Some courts that have for years been offering “Law School for Journalists” or educational workshops for reporters and editors are opening them up to citizen journalists.  When the Minnesota Court Information Office hosted workshops on access to court records via the Internet, several of the 32 reporters and editors who attended were from the Twin Cities Daily Planet.

Many court public information offices have developed media guides to assist inexperienced reporters in covering court stories.  Many are posted on state court Web sites.  In 2010 the National Association for Court Management (NACM) published a media guide produced by court public information officers that included helpful hints for court staffs (www.nacmnet.org).  A list of these and other resources can be found on the National Center for State Courts Web site (www.ncsc.org).
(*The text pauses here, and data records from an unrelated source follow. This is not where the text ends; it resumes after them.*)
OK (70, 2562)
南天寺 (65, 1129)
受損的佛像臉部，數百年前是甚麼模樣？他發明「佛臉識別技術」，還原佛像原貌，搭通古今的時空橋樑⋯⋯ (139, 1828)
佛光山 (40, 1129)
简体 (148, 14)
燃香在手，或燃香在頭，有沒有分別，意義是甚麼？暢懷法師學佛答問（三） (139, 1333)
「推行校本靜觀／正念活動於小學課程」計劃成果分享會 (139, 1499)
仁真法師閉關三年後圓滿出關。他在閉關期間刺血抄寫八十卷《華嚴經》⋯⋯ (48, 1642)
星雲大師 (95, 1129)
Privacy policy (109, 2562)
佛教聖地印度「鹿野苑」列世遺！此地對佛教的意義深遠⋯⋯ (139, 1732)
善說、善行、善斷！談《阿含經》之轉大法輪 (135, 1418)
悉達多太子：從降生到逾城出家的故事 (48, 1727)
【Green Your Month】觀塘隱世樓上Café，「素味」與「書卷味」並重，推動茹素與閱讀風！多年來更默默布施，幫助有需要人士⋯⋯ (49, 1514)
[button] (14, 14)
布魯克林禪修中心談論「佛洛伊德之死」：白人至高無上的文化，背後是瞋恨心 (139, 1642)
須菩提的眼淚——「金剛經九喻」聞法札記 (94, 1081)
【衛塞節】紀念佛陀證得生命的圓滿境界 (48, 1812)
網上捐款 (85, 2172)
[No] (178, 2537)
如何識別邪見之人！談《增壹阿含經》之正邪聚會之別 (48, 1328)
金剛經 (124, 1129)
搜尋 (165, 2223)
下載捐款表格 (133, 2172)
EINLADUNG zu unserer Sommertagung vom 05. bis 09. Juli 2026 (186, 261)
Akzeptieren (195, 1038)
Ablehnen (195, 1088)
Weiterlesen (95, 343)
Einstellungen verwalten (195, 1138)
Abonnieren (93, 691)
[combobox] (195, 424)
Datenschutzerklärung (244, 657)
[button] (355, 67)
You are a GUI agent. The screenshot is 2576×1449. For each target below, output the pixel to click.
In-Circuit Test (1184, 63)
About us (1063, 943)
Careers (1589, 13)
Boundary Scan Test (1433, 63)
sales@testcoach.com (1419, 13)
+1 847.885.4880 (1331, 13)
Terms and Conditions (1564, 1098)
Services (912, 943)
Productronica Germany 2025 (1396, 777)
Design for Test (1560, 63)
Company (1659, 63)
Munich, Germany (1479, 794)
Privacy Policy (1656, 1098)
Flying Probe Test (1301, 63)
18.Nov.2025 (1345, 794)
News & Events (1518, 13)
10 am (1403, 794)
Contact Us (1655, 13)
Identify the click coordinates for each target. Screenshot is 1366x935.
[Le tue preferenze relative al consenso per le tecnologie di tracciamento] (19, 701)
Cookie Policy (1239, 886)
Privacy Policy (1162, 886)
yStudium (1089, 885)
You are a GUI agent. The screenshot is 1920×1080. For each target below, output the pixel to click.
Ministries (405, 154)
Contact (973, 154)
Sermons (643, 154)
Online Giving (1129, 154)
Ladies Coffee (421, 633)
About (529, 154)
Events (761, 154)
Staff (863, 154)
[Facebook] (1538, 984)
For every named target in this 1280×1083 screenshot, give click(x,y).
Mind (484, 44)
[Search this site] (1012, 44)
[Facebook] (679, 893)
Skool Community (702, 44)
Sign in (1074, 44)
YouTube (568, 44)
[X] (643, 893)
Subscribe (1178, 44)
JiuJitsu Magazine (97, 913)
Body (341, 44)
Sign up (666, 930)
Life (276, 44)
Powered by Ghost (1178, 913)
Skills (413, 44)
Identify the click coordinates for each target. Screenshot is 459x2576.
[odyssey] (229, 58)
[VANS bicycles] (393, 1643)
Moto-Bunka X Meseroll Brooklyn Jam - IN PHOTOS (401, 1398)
Courts have started posting videos of court proceedings, as well as court orders and appellate opinions, on their Web sites, making it easy for less experienced reporters to view the material.  It also allows the news organization to link to the material from their Web sites, giving viewers immediate access to the source of the story.  Posting videos of hearings and court orders and opinions has the added benefit of allowing members of the public to bypass the filter of news reports and view and make their own judgments about court actions. 

Conclusion 

The changing world of news gathering and publishing is creating new challenges for courts.  Efforts to educate inexperienced reporters from traditional and newer news organizations about the complex world of courts can be time-consuming and occasionally frustrating.  But it can also enhance the accuracy and completeness of court reporting.  One court public information officer took a call from a new local television reporter who did not know the difference between a trial and an appellate court.  The officer patiently explained the role of each in the legal system.

The changes in the news industry are also creating new opportunities for courts.  Many court information officers report that because the newer organizations often have small staffs, they are more open to reporting information about court programs or activities in the community than traditional news outlets.

The new news outlets are making it easier for citizens to access court records and rulings pertinent to a story.  The hope is that this new access will help citizens to better understand the role of the courts in our democracy and in our justice system.